For working on integrations, customizing Hera, or testing changes, run the full Olympus stack locally.

Prerequisites

  • macOS, Linux, or Windows with WSL2.
  • Podman 4.x or Docker (Compose-compatible).
  • Bun 1.x (for Hera, Athena, SDK).
  • A 16 GB+ RAM machine recommended.

Quick start

git clone https://github.com/OlympusOSS/platform.git
cd platform
cp .env.sample .env

# Edit .env, at minimum, set:
# DOMAIN=localhost
# (everything else can default)

podman-compose up -d

# Open:
# https://localhost:3000  (Hera)
# https://localhost:3001  (Athena)

Default ports

PortServiceUse
3000HeraLogin UI
3001AthenaAdmin UI
4444Hydra publicOAuth2 endpoints
4445Hydra adminOAuth2 admin
5000Kratos publicIdentity flows
5001Kratos adminIdentity admin
5432PostgresDatabase

If conflicts, override in .env:

HERA_PORT=3100
ATHENA_PORT=3101

TLS for localhost

OAuth2/OIDC don't strictly require TLS for localhost per RFC 8252. But cookies with SameSite=Lax + Secure need HTTPS.

Three options:

Option A: Run without HTTPS

Set KRATOS_SESSION_COOKIE_SECURE=false. Cookies work over HTTP. Don't ever do this in prod.

Option B: Caddy auto-TLS for localhost

Caddy can issue local CA certs for localhost.

# Caddyfile.local
{
  local_certs
}

localhost {
  reverse_proxy hera:3000
}

First run: Caddy creates a local root CA and asks for sudo to install it in your system keychain.

Option C: ngrok / mkcert

mkcert -install
mkcert localhost
# Mounts the cert into Caddy

Hot-reload for Hera

For developing Hera UI changes, run it outside the container with hot reload:

# Stop containerized Hera
podman stop ciam-hera

# Run locally
cd hera
bun install
bun run dev  # next dev, auto-reloads on changes

Browser at http://localhost:3000 reflects code changes within a second.

Mock SMTP

For local development, you don't want to send real emails. Use a fake SMTP:

# docker-compose.dev.yml override
ciam-mailpit:
  image: axllent/mailpit
  ports:
    - "1025:1025"  # SMTP
    - "8025:8025"  # web UI

Point Kratos at it:

# kratos.yml
courier:
  smtp:
    connection_uri: smtp://mailpit:1025/

Open http://localhost:8025 to see all emails sent.

Seed data

For testing, populate the DB with some users:

# scripts/seed-dev.sh
#!/bin/bash
for i in 1 2 3 4 5; do
  curl -X POST http://localhost:5001/admin/identities \
    -H "Content-Type: application/json" \
    -d "{
      \"schema_id\": \"default\",
      \"traits\": {
        \"email\": \"test${i}@example.com\",
        \"first_name\": \"Test\",
        \"last_name\": \"User${i}\"
      },
      \"credentials\": {
        \"password\": {
          \"config\": { \"password\": \"DevPassword123!\" }
        }
      }
    }"
done

Run after up -d.

Watching logs

podman-compose logs -f kratos hydra hera

Multi-service tail. Filter to one service:

podman logs -f ciam-kratos

Resetting

To wipe and start fresh:

podman-compose down -v  # removes volumes
podman-compose up -d

DB recreates, identities gone. Useful when schema changes.

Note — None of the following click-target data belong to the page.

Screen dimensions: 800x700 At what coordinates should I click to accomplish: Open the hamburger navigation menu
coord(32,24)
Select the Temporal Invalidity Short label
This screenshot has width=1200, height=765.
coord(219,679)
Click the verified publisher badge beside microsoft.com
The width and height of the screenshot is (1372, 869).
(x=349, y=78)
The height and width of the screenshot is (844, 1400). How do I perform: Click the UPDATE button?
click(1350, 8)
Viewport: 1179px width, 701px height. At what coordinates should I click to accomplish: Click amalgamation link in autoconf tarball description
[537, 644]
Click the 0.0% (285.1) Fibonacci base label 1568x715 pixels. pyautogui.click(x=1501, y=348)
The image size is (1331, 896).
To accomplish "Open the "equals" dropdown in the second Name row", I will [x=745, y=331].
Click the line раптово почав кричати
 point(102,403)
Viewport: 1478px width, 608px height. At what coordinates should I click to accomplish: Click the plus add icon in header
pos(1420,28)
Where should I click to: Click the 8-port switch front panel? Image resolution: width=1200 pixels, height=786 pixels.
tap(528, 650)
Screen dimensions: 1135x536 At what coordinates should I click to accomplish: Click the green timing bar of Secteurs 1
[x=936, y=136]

Tunneling to external services

Sometimes you want a third-party service to reach your local Olympus (e.g., testing webhook callbacks). Use ngrok:

ngrok http 3000
# Forwards https://X.ngrok.io → localhost:3000

Configure Hera to use the ngrok URL as HERA_PUBLIC_URL so callbacks come back to the right place.

IDE setup

VS Code with these extensions:

  • ESLint
  • Biome (alternative formatter, used in Olympus)
  • Docker (for Compose file editing)
  • Mermaid Markdown Syntax Highlighting

Workspace settings:

{
  "editor.formatOnSave": true,
  "editor.defaultFormatter": "biomejs.biome"
}

Tests

cd hera
bun test           # unit
bun run test:e2e   # playwright e2e (requires running stack)

Common dev tasks

  • Add a trait: edit identity.schema.json, restart Kratos.
  • Add an OAuth2 client: use Athena's UI at localhost:3001 or hydra create client CLI.
  • Test recovery: trigger from Hera, check Mailpit, click link.